§ What you are asked to do
I would like every line of the records below that contains the word "Expand" copied.

(Saved entries)
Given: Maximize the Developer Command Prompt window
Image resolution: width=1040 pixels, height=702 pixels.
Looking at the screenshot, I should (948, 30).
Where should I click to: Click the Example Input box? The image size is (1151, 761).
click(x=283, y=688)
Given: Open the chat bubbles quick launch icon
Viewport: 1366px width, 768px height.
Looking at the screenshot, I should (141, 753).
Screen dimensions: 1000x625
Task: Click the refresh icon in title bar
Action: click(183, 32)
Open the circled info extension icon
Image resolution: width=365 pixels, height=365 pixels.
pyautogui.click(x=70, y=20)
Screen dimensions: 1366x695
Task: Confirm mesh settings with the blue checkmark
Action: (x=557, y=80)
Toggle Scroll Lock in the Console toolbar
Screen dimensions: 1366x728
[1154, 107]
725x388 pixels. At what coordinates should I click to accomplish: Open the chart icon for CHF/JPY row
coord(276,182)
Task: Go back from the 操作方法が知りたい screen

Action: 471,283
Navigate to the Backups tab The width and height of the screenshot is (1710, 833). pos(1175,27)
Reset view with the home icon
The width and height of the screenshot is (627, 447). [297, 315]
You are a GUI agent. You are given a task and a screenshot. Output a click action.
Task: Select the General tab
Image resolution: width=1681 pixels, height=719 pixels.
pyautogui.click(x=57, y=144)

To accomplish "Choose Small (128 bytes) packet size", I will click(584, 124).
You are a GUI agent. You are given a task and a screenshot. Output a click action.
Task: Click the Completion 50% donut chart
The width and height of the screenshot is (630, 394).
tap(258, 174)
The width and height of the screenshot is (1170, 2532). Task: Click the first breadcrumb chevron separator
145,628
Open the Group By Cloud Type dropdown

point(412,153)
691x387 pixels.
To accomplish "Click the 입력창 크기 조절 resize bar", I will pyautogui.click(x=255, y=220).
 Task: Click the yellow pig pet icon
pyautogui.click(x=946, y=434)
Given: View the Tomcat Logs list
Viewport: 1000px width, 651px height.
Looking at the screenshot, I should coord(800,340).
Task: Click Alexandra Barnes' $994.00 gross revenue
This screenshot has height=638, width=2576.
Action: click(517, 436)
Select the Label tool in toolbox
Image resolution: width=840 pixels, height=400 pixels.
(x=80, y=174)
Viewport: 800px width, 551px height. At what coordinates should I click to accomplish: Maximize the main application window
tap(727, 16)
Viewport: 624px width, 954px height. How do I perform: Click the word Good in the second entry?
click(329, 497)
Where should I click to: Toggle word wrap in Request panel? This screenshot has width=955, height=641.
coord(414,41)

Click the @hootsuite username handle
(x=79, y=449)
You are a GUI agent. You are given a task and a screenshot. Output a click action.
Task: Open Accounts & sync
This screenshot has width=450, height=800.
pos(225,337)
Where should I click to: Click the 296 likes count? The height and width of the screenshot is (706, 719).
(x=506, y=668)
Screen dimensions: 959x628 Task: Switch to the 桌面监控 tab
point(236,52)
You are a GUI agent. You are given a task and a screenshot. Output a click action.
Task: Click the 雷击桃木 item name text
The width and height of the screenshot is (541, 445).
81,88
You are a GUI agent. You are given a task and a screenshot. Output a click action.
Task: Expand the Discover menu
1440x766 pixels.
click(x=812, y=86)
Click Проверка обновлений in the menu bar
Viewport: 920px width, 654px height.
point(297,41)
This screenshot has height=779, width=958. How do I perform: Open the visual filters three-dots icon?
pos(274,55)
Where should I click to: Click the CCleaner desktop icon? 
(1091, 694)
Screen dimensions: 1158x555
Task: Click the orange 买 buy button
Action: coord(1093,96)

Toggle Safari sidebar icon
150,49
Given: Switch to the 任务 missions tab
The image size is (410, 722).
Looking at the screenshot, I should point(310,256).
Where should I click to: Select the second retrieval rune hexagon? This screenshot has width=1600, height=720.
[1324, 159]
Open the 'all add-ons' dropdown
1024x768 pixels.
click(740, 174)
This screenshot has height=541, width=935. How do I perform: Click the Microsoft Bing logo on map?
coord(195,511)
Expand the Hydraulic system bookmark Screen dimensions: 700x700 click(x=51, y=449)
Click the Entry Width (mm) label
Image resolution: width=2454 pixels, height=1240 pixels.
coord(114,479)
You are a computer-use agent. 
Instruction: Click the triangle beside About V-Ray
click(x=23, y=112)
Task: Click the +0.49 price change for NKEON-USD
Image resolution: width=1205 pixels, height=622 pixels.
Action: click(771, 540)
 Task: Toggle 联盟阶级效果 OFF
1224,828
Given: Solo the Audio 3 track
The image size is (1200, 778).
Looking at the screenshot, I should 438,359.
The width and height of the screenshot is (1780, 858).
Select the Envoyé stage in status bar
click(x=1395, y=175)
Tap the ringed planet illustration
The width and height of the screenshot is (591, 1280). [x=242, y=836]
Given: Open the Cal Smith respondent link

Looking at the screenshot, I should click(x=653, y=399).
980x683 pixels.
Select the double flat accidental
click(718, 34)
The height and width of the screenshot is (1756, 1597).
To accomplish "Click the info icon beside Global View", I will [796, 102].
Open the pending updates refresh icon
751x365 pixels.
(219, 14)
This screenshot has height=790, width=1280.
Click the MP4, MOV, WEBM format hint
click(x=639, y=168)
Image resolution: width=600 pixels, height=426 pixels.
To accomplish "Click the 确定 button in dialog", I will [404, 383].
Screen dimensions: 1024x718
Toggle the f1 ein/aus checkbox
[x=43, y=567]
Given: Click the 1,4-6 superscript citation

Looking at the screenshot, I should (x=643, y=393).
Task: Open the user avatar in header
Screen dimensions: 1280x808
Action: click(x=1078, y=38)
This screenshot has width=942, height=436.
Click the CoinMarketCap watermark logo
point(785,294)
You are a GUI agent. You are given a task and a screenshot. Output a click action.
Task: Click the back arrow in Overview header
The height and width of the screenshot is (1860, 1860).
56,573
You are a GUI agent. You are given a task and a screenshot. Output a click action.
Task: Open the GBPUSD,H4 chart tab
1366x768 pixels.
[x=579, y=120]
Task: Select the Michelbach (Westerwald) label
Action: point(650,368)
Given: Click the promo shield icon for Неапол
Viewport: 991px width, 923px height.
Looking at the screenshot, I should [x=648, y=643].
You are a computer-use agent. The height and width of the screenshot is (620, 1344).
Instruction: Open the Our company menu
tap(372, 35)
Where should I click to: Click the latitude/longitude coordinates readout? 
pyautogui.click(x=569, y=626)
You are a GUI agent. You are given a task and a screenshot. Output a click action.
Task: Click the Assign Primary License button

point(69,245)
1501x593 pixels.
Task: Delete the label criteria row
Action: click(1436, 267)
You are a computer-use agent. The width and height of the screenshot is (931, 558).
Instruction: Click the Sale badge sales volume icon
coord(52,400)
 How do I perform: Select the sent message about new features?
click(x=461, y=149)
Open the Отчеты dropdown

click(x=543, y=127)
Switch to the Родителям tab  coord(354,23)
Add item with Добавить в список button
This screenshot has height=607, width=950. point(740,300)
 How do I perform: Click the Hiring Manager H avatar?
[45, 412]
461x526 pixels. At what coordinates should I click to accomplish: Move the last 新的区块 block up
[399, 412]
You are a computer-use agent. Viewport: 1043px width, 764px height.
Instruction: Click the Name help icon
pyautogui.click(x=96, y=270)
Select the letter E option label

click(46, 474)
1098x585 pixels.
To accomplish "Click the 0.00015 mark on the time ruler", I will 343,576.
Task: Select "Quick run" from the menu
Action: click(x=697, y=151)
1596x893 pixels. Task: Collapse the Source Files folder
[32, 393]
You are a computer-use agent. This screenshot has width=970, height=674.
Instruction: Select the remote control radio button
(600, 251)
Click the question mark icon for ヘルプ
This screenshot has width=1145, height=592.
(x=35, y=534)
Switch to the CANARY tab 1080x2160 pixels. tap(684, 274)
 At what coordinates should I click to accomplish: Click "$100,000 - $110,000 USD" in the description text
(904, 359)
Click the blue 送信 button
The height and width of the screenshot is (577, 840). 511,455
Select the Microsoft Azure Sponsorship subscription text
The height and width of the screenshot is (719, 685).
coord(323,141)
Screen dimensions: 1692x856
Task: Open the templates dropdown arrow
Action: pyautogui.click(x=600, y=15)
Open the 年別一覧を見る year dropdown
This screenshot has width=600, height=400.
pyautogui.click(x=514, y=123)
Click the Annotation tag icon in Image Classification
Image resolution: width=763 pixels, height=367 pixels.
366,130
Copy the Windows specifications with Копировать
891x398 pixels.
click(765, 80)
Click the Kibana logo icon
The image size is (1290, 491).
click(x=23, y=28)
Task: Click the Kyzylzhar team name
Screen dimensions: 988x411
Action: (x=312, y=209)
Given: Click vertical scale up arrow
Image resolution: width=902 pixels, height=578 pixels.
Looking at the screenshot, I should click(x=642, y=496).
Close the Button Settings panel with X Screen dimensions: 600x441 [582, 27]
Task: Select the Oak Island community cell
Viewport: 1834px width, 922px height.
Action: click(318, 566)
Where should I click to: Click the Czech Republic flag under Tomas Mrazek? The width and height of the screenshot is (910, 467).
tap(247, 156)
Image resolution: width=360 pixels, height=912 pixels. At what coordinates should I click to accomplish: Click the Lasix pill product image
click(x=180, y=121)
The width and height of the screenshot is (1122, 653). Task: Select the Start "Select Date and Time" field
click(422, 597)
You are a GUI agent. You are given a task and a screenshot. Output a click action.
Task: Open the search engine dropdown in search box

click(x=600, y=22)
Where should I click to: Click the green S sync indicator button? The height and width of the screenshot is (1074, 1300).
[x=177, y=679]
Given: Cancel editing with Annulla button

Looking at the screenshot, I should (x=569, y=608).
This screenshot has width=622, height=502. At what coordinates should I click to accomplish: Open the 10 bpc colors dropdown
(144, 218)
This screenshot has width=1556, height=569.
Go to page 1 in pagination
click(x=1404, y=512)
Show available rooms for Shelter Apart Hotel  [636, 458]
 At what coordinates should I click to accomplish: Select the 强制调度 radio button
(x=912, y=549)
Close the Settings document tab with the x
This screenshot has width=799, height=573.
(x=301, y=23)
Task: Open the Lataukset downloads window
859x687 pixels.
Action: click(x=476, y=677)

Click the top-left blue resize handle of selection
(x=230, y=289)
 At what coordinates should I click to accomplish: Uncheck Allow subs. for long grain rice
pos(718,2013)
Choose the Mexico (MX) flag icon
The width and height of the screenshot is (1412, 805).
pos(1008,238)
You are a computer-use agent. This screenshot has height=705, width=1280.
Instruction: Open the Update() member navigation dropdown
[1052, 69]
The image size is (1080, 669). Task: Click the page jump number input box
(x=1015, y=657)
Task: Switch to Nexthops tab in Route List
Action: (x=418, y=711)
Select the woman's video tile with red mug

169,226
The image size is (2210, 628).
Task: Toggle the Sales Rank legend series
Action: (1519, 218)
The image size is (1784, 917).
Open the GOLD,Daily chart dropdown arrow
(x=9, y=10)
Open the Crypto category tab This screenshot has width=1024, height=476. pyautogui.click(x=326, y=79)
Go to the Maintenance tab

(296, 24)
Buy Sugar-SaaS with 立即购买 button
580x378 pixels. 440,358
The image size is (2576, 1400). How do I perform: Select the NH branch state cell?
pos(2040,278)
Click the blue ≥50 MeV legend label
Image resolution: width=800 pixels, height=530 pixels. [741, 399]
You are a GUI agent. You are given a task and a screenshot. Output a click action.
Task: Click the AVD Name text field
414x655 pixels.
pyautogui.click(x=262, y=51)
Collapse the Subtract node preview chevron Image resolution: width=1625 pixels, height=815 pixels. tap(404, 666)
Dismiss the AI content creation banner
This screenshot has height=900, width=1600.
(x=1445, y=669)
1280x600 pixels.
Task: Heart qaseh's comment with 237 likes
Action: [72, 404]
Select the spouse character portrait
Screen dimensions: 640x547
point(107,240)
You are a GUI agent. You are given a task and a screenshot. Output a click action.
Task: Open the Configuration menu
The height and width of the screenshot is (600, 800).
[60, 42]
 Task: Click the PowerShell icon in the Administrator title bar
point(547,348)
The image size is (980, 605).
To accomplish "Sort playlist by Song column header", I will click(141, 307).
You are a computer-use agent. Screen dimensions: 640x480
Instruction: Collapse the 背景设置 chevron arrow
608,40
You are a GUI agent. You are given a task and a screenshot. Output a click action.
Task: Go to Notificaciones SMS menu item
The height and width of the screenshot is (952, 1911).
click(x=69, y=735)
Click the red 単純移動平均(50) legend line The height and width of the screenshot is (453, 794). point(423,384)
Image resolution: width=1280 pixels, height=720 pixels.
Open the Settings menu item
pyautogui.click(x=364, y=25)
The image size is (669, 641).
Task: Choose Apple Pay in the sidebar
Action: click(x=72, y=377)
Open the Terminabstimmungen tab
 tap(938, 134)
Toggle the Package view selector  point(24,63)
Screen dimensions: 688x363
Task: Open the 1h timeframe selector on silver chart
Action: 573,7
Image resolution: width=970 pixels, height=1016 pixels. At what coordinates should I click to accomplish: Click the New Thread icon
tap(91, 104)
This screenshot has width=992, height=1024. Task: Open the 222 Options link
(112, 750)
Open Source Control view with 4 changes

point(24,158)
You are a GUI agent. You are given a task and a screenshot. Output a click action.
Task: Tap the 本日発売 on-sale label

§ Solution for this exercise
Task: Expand the Discover menu
Expand the Hydraulic system bookmark Screen dimensions: 700x700 click(x=51, y=449)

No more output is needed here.